* TEXTAUSSCHNITT
══════════

# taz.de -- Kommentar Gewalt gegen Frauen: Gefühl und Geld
       
       > Gewalt gegen Frauen ist keine Ausnahme, sie findet in Europa und auch in
       > Deutschland massenhaft statt. Und fast niemand möchte es wahrhaben.
       
 (IMG) Bild: Tanzende Proteste: 14. Februar vor dem Justizgebäude in Brüssel – im Rahmen der „One Billion Rising“-Kampagne gegen Gewalt an Frauen und Kindern.
       
       Das war dann doch mehr als gedacht: Jede dritte Frau in der EU hat seit
       ihrer Jugend körperliche oder sexuelle Gewalt erlebt. Fünf Prozent davon
       sind vergewaltigt worden. Gewalt gegen Frauen – ist das nicht das
       Uralt-Thema der verstaubten Frauenbewegung? Sicher. Doch dank der EU ist es
       nun kein Nischenthema mehr und wieder brandaktuell: Alle großen Medien
       berichteten prominent von der bislang größten Studie, für die 42.000 Frauen
       im Alter von 18 bis 74 Jahren in Europa befragt wurden. Das Ergebnis ist
       bitter.
       
       In Deutschland berichten 35 Prozent davon, Gewalt erfahren zu haben. Das
       übersteigt den Durchschnitt knapp. Die niedrigste Rate wurde mit 20 Prozent
       in Polen ermittelt, die höchste in Dänemark mit 52 Prozent. Den
       ForscherInnen zufolge weist das aber nicht unbedingt darauf hin, dass es in
       diesen Ländern mehr Übergriffe gebe – es würden jedoch mehr zur Anzeige
       gebracht. Über erfahrene Gewalt zu sprechen, ist schwer, denn noch immer
       greift fast automatisch der Mechanismus der Schuldumkehr. So richtet sich
       die erste Frage zumeist an die attackierten Frauen: Hast du provoziert?
       
       70 bis 80 Prozent der Täter kommen aus dem sozialen Umfeld: aus der
       Familie, dem Freundes- oder Bekanntenkreis. Anders als die bürgerliche
       Moral es erzählt, werden Frauen und Mädchen nur äußerst selten vom
       „Schwarzen Mann“ auf der Straße bedroht. Stattdessen nutzen die fraglichen
       Täter die persönliche Beziehung, um der Frau ihren Willen aufzuzwingen. Je
       emanzipierter eine Gesellschaft ist, desto weniger tabuisiert sie die
       stattfindenden Übergriffe gegen Frauen.
       
       Sie adressiert stattdessen die Aggressoren: Hast du geschupst,
       festgehalten, geschlagen, geschrien, sie gegen ihren Willen penetriert? Sie
       akzeptiert das Stereotyp vom Mann als triebgesteuert nicht. Denn bei Gewalt
       geht es eben nicht um Erotik, sondern um Macht und ihren Mißbrauch – also
       um eine kriminelle Handlung.

══════════

* EINGABEDATEN
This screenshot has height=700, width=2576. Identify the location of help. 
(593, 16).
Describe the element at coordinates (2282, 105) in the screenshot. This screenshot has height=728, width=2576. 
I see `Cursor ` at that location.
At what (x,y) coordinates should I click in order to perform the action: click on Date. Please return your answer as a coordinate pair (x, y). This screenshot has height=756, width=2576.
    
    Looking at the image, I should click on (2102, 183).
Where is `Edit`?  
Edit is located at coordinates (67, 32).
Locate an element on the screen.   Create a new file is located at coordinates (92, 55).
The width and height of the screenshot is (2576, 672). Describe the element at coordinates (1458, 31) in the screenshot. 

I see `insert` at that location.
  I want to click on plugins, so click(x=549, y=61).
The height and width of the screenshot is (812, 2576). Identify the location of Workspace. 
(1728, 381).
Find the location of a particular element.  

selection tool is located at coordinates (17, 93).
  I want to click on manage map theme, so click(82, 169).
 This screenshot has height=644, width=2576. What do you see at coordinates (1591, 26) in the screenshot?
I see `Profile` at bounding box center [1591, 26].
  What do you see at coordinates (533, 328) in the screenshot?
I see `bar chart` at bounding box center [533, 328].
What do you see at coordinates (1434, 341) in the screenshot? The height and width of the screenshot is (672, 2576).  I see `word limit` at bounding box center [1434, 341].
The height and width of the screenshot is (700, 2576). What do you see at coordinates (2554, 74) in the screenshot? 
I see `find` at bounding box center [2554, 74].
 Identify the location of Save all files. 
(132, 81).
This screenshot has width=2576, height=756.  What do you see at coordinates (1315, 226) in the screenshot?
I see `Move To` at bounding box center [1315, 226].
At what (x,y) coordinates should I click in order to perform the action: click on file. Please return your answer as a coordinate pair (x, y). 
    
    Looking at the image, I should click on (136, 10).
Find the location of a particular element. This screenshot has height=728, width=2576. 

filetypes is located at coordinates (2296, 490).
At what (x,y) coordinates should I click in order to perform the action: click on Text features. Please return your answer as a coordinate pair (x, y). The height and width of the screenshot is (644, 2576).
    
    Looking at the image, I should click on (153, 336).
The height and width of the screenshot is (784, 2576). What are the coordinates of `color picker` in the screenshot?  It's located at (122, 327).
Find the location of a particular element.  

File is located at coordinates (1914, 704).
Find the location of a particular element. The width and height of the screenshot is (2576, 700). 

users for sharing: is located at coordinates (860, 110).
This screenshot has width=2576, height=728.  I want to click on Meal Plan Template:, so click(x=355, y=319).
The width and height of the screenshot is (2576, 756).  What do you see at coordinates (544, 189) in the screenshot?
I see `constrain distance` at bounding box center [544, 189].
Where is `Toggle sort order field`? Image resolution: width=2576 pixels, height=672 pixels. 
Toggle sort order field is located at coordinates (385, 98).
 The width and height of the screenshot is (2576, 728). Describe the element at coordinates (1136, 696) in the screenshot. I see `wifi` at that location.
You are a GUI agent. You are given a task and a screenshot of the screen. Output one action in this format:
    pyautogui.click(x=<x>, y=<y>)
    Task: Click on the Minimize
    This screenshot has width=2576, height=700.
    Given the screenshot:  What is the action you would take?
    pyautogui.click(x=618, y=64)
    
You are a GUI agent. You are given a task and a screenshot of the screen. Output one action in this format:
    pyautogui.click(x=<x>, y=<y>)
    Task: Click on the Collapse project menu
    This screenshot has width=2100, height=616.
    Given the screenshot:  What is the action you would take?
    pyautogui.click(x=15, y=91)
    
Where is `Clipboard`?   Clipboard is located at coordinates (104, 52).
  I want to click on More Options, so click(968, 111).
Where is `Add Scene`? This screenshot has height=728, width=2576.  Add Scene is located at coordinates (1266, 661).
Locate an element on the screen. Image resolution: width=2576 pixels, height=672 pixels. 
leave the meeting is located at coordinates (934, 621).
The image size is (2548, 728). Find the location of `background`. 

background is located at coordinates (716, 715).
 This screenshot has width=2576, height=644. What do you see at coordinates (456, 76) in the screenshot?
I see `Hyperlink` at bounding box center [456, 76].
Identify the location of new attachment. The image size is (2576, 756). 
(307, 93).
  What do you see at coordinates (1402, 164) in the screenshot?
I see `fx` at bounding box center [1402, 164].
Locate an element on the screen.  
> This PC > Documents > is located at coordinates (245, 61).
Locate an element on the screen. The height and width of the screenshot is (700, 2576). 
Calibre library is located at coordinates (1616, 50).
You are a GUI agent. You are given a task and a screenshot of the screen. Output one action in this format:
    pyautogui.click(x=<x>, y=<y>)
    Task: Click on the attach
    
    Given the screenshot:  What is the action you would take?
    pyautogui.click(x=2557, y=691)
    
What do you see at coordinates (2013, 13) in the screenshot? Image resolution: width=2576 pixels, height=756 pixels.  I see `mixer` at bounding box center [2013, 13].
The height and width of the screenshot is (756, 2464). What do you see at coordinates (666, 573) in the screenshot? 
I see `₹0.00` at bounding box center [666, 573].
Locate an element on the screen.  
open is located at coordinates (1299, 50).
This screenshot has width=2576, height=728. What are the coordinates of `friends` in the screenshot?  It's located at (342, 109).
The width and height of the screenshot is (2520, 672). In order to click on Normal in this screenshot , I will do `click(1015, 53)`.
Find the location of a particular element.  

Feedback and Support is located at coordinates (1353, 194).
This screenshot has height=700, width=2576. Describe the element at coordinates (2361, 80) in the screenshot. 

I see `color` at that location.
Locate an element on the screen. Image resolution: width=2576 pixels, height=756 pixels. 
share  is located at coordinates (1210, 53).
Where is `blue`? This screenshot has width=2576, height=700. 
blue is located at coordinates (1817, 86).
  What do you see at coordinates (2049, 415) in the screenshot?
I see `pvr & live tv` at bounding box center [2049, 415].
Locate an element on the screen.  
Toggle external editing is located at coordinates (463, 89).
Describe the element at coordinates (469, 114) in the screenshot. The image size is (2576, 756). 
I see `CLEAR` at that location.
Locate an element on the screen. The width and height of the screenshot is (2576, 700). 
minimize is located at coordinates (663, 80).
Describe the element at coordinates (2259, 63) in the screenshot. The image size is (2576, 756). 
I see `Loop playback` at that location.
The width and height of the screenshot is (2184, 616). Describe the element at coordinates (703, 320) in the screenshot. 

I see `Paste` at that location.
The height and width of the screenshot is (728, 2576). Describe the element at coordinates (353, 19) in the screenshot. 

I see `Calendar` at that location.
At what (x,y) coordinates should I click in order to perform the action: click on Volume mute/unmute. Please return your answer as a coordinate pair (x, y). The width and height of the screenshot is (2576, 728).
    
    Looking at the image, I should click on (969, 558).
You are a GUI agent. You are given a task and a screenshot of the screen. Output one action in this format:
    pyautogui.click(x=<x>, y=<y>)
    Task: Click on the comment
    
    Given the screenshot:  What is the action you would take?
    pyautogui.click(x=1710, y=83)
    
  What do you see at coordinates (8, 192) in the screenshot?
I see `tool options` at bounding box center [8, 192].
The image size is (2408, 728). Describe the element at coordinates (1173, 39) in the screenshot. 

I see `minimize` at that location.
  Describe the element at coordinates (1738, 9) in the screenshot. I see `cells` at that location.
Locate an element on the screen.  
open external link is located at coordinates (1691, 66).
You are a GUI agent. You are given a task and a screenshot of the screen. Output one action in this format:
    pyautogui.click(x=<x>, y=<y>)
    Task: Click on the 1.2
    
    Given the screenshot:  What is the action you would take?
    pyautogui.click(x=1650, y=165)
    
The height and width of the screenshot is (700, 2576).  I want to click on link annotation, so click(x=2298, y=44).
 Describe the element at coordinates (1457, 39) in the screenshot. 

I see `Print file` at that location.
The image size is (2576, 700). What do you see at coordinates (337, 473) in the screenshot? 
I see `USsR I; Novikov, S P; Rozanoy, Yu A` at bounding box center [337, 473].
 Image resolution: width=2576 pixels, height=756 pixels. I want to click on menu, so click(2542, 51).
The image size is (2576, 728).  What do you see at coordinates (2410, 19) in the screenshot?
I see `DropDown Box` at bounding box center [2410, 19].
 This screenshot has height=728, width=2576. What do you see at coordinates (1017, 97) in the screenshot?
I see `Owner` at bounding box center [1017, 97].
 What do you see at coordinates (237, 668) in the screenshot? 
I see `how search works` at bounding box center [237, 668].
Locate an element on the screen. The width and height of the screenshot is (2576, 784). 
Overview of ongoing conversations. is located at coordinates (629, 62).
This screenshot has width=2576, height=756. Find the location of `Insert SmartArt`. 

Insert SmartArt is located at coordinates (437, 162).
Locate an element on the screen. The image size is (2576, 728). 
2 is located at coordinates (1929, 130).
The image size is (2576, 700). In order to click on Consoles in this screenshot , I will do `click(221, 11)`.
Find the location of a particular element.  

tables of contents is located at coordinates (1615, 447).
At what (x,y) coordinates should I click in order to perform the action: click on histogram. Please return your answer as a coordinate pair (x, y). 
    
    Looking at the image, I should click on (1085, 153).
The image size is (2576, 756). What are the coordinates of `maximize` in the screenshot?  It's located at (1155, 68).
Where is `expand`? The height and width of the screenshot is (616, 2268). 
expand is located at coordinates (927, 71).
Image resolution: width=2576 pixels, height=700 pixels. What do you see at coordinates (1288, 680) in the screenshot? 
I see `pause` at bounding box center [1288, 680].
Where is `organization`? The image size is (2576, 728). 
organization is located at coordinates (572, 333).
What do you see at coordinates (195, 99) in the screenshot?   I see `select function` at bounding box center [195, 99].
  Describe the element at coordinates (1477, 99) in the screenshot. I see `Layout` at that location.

══════════

* AUFGABEN
(1) Gib den Abschnitt der Datensätze von der Zeile mit „What do you see at coordinates (1402, 164)“ bis einschließlich der Zeile mit „pyautogui.click(x=2557, y=691)“ wortgetreu wieder.
(2) Schreibe den Kommentar über Gewalt gegen Frauen im Anschluss an seinen letzten Satz weiter.

* ERGEBNISSE
(1)
  What do you see at coordinates (1402, 164) in the screenshot?
I see `fx` at bounding box center [1402, 164].
Locate an element on the screen.  
> This PC > Documents > is located at coordinates (245, 61).
Locate an element on the screen. The height and width of the screenshot is (700, 2576). 
Calibre library is located at coordinates (1616, 50).
You are a GUI agent. You are given a task and a screenshot of the screen. Output one action in this format:
    pyautogui.click(x=<x>, y=<y>)
    Task: Click on the attach
    
    Given the screenshot:  What is the action you would take?
    pyautogui.click(x=2557, y=691)

(2)
       
       ## Kultur des Schweigens
       
       Die deutsche Rechtslage ist vergleichsweise gut. Nicht fehlende Gesetze,
       sondern die Kultur des Schweigens und des Wegsehens ermöglicht es, dass
       Gewalt so selten thematisiert wird. Diese Kultur hat eine lange Geschichte,
       die direkt in unsere Gegenwart hineinreicht. So wurde erst 1997
       Vergewaltigung in der Ehe zur Straftat. Der CDU-Abgeordnete Wolfgang von
       Stetten verkündete 1995 repräsentativ für weite Teile der Republik: „Zum
       ehelichen Leben gehört auch, die Unlust des Partners zu überwinden. Der
       Ehemann ist nicht darauf aus, ein Verbrechen zu begehen – manche Männer
       sind einfach rabiater.“ Da sind wir 20 Jahre später rhetorisch schon
       weiter, kein Politiker würde heute so offene Worte finden.
       
       Doch die Sexismusdebatte, die sich vor einem Jahr anlässlich des Übergriffs
       durch den FDP-Politiker Rainer Brüderle entspann, offenbarte, dass es noch
       immer keine Selbstverständlichkeit ist, auch nur zwischen Flirt und Anmache
       unterscheiden zu können. Auch dieses Nichtwissen ist Teil einer Kultur, die
       Gewalt gegen Frauen vertuscht – und damit unter Hand duldet. Die Zahlen der
       Studie widerlegen die Annahme, in Deutschland sei körperliche
       Selbstbestimmung, also Gleichberechtigung längst Fakt. Das Gleiche gilt für
       Europa.
       
       ## Empathie und Wut
       
       Was tun? Es bleibt folgender Dreiklang: Wütend werden, solidarisch sein und
       Geld in die Hand nehmen. Denn ein Kulturwandel ist gratis nicht zu haben
       und er braucht die Energie der Gefühle. Die Linken und Liberalen haben sich
       in den letzten Jahren allzu sehr auf den Bereich der Gesetze und auf
       Debatten um Rechte zurückgezogen – und da ja auch einiges bewirkt. Doch das
       reicht nicht. Es braucht die Emotionen, dazu gehören Empathie und auch die
       Wut. Gleichzeitig sind Töpfe vonnöten, die Studien und andere Aufklärungs-
       und Betreuungsmaßnahmen finanzieren.
       
       Die EU beginnt nun ihren Wahlkampf. Das ist eine prima Gelegenheit,
       Politikerinnen und, ja, auch Politiker, danach zu fragen, was sie konkret
       gegen die Gewaltepidemie unternehmen wollen und wieviel Geld ihnen der
       Schutz von Frauen über Betroffenheit hinaus wert ist.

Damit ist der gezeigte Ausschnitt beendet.